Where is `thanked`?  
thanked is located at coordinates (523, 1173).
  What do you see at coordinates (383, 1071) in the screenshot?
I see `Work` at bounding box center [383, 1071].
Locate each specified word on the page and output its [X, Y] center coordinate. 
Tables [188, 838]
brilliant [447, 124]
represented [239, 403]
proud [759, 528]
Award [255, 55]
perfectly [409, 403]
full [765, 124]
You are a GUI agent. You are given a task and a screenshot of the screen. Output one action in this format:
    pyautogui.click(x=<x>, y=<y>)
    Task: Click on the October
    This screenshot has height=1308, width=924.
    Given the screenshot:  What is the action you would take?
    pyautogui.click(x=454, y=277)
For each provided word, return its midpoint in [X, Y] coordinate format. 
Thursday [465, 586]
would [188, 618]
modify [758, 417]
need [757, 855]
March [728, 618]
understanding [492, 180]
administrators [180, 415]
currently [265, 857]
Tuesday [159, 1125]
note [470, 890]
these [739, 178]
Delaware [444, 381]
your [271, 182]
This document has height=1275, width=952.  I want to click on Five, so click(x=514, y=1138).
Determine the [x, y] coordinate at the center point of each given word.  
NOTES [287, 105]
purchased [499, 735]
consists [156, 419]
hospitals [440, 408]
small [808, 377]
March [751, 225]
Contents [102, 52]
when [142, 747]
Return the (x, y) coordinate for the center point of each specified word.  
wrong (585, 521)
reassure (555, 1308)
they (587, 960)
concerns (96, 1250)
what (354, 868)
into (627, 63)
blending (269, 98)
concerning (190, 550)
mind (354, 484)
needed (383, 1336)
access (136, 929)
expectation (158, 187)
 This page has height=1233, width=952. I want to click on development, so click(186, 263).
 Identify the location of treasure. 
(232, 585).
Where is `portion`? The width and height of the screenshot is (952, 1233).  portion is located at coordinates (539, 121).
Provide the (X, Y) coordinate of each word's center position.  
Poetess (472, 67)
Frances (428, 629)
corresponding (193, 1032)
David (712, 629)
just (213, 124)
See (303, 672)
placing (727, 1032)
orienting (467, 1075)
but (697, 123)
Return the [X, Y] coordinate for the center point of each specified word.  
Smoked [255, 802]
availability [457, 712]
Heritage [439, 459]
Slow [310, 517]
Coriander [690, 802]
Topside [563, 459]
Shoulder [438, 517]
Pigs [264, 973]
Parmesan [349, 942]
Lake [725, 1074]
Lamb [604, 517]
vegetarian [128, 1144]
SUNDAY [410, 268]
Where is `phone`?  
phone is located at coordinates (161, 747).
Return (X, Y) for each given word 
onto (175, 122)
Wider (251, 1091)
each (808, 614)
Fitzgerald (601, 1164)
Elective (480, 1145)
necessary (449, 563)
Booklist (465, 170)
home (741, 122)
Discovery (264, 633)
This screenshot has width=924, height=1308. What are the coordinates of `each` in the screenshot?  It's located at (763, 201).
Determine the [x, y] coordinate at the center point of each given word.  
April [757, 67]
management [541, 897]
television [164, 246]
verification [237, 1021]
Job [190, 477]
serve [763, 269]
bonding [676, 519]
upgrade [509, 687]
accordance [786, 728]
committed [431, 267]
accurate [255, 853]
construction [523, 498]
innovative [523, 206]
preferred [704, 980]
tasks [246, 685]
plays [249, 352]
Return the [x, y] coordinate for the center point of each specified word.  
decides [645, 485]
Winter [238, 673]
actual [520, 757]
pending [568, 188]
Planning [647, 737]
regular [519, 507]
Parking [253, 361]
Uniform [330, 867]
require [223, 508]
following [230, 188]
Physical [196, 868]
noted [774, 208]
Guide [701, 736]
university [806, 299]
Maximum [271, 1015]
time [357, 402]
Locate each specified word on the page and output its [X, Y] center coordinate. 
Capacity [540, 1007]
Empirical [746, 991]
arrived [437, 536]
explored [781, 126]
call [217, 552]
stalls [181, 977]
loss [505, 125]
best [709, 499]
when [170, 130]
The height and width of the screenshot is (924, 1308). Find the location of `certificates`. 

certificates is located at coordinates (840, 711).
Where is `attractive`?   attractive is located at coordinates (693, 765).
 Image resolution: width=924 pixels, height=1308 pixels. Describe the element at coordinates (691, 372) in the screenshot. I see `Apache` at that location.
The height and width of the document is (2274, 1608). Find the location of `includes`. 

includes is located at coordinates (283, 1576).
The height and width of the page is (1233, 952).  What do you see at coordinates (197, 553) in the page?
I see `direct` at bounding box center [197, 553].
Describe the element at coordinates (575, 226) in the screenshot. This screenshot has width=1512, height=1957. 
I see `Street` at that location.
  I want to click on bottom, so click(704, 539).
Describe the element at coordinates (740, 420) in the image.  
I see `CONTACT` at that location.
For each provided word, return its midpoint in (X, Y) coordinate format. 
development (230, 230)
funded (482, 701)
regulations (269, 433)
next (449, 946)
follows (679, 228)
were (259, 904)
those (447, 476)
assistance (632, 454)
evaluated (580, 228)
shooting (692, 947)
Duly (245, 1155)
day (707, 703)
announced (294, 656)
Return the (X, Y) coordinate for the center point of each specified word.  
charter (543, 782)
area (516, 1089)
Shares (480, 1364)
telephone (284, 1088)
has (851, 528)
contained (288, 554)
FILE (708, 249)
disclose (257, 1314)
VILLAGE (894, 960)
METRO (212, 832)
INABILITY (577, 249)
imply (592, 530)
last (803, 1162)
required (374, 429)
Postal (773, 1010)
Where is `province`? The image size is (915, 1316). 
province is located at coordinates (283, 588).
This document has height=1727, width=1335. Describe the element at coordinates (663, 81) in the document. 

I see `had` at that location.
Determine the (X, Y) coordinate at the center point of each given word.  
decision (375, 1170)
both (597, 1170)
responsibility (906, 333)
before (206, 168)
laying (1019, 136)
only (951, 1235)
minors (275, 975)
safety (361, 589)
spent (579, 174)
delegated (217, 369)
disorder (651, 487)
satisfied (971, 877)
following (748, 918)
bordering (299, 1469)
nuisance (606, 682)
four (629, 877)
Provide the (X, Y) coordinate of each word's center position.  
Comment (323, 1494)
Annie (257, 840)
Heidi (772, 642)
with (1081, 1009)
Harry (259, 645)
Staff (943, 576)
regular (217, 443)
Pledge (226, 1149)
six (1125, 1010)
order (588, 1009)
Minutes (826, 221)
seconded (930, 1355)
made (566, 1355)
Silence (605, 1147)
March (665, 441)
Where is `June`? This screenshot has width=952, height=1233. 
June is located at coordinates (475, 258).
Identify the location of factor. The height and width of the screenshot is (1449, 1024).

## REQUIREMENTS
Turn all of the rows above into a numbered list, leaving out any blank lines.

## RESPONSE TO THE TASK
1. Where is `thanked`?  
2. thanked is located at coordinates (523, 1173).
3.   What do you see at coordinates (383, 1071) in the screenshot?
4. I see `Work` at bounding box center [383, 1071].
5. Locate each specified word on the page and output its [X, Y] center coordinate. 
6. Tables [188, 838]
7. brilliant [447, 124]
8. represented [239, 403]
9. proud [759, 528]
10. Award [255, 55]
11. perfectly [409, 403]
12. full [765, 124]
13. You are a GUI agent. You are given a task and a screenshot of the screen. Output one action in this format:
14.     pyautogui.click(x=<x>, y=<y>)
15.     Task: Click on the October
16.     This screenshot has height=1308, width=924.
17.     Given the screenshot:  What is the action you would take?
18.     pyautogui.click(x=454, y=277)
19. For each provided word, return its midpoint in [X, Y] coordinate format. 
20. Thursday [465, 586]
21. would [188, 618]
22. modify [758, 417]
23. need [757, 855]
24. March [728, 618]
25. understanding [492, 180]
26. administrators [180, 415]
27. currently [265, 857]
28. Tuesday [159, 1125]
29. note [470, 890]
30. these [739, 178]
31. Delaware [444, 381]
32. your [271, 182]
33. This document has height=1275, width=952.  I want to click on Five, so click(x=514, y=1138).
34. Determine the [x, y] coordinate at the center point of each given word.  
35. NOTES [287, 105]
36. purchased [499, 735]
37. consists [156, 419]
38. hospitals [440, 408]
39. small [808, 377]
40. March [751, 225]
41. Contents [102, 52]
42. when [142, 747]
43. Return the (x, y) coordinate for the center point of each specified word.  
44. wrong (585, 521)
45. reassure (555, 1308)
46. they (587, 960)
47. concerns (96, 1250)
48. what (354, 868)
49. into (627, 63)
50. blending (269, 98)
51. concerning (190, 550)
52. mind (354, 484)
53. needed (383, 1336)
54. access (136, 929)
55. expectation (158, 187)
56.  This page has height=1233, width=952. I want to click on development, so click(186, 263).
57.  Identify the location of treasure. 
58. (232, 585).
59. Where is `portion`? The width and height of the screenshot is (952, 1233).  portion is located at coordinates (539, 121).
60. Provide the (X, Y) coordinate of each word's center position.  
61. Poetess (472, 67)
62. Frances (428, 629)
63. corresponding (193, 1032)
64. David (712, 629)
65. just (213, 124)
66. See (303, 672)
67. placing (727, 1032)
68. orienting (467, 1075)
69. but (697, 123)
70. Return the [X, Y] coordinate for the center point of each specified word.  
71. Smoked [255, 802]
72. availability [457, 712]
73. Heritage [439, 459]
74. Slow [310, 517]
75. Coriander [690, 802]
76. Topside [563, 459]
77. Shoulder [438, 517]
78. Pigs [264, 973]
79. Parmesan [349, 942]
80. Lake [725, 1074]
81. Lamb [604, 517]
82. vegetarian [128, 1144]
83. SUNDAY [410, 268]
84. Where is `phone`?  
85. phone is located at coordinates (161, 747).
86. Return (X, Y) for each given word 
87. onto (175, 122)
88. Wider (251, 1091)
89. each (808, 614)
90. Fitzgerald (601, 1164)
91. Elective (480, 1145)
92. necessary (449, 563)
93. Booklist (465, 170)
94. home (741, 122)
95. Discovery (264, 633)
96. This screenshot has width=924, height=1308. What are the coordinates of `each` in the screenshot?  It's located at (763, 201).
97. Determine the [x, y] coordinate at the center point of each given word.  
98. April [757, 67]
99. management [541, 897]
100. television [164, 246]
101. verification [237, 1021]
102. Job [190, 477]
103. serve [763, 269]
104. bonding [676, 519]
105. upgrade [509, 687]
106. accordance [786, 728]
107. committed [431, 267]
108. accurate [255, 853]
109. construction [523, 498]
110. innovative [523, 206]
111. preferred [704, 980]
112. tasks [246, 685]
113. plays [249, 352]
114. Return the [x, y] coordinate for the center point of each specified word.  
115. decides [645, 485]
116. Winter [238, 673]
117. actual [520, 757]
118. pending [568, 188]
119. Planning [647, 737]
120. regular [519, 507]
121. Parking [253, 361]
122. Uniform [330, 867]
123. require [223, 508]
124. following [230, 188]
125. Physical [196, 868]
126. noted [774, 208]
127. Guide [701, 736]
128. university [806, 299]
129. Maximum [271, 1015]
130. time [357, 402]
131. Locate each specified word on the page and output its [X, Y] center coordinate. 
132. Capacity [540, 1007]
133. Empirical [746, 991]
134. arrived [437, 536]
135. explored [781, 126]
136. call [217, 552]
137. stalls [181, 977]
138. loss [505, 125]
139. best [709, 499]
140. when [170, 130]
141. The height and width of the screenshot is (924, 1308). Find the location of `certificates`. 
142. certificates is located at coordinates (840, 711).
143. Where is `attractive`?   attractive is located at coordinates (693, 765).
144.  Image resolution: width=924 pixels, height=1308 pixels. Describe the element at coordinates (691, 372) in the screenshot. I see `Apache` at that location.
145. The height and width of the document is (2274, 1608). Find the location of `includes`. 
146. includes is located at coordinates (283, 1576).
147. The height and width of the page is (1233, 952).  What do you see at coordinates (197, 553) in the page?
148. I see `direct` at bounding box center [197, 553].
149. Describe the element at coordinates (575, 226) in the screenshot. This screenshot has width=1512, height=1957. 
150. I see `Street` at that location.
151.   I want to click on bottom, so click(704, 539).
152. Describe the element at coordinates (740, 420) in the image.  
153. I see `CONTACT` at that location.
154. For each provided word, return its midpoint in (X, Y) coordinate format. 
155. development (230, 230)
156. funded (482, 701)
157. regulations (269, 433)
158. next (449, 946)
159. follows (679, 228)
160. were (259, 904)
161. those (447, 476)
162. assistance (632, 454)
163. evaluated (580, 228)
164. shooting (692, 947)
165. Duly (245, 1155)
166. day (707, 703)
167. announced (294, 656)
168. Return the (X, Y) coordinate for the center point of each specified word.  
169. charter (543, 782)
170. area (516, 1089)
171. Shares (480, 1364)
172. telephone (284, 1088)
173. has (851, 528)
174. contained (288, 554)
175. FILE (708, 249)
176. disclose (257, 1314)
177. VILLAGE (894, 960)
178. METRO (212, 832)
179. INABILITY (577, 249)
180. imply (592, 530)
181. last (803, 1162)
182. required (374, 429)
183. Postal (773, 1010)
184. Where is `province`? The image size is (915, 1316). 
185. province is located at coordinates (283, 588).
186. This document has height=1727, width=1335. Describe the element at coordinates (663, 81) in the document. 
187. I see `had` at that location.
188. Determine the (X, Y) coordinate at the center point of each given word.  
189. decision (375, 1170)
190. both (597, 1170)
191. responsibility (906, 333)
192. before (206, 168)
193. laying (1019, 136)
194. only (951, 1235)
195. minors (275, 975)
196. safety (361, 589)
197. spent (579, 174)
198. delegated (217, 369)
199. disorder (651, 487)
200. satisfied (971, 877)
201. following (748, 918)
202. bordering (299, 1469)
203. nuisance (606, 682)
204. four (629, 877)
205. Provide the (X, Y) coordinate of each word's center position.  
206. Comment (323, 1494)
207. Annie (257, 840)
208. Heidi (772, 642)
209. with (1081, 1009)
210. Harry (259, 645)
211. Staff (943, 576)
212. regular (217, 443)
213. Pledge (226, 1149)
214. six (1125, 1010)
215. order (588, 1009)
216. Minutes (826, 221)
217. seconded (930, 1355)
218. made (566, 1355)
219. Silence (605, 1147)
220. March (665, 441)
221. Where is `June`? This screenshot has width=952, height=1233. 
222. June is located at coordinates (475, 258).
223. Identify the location of factor. The height and width of the screenshot is (1449, 1024).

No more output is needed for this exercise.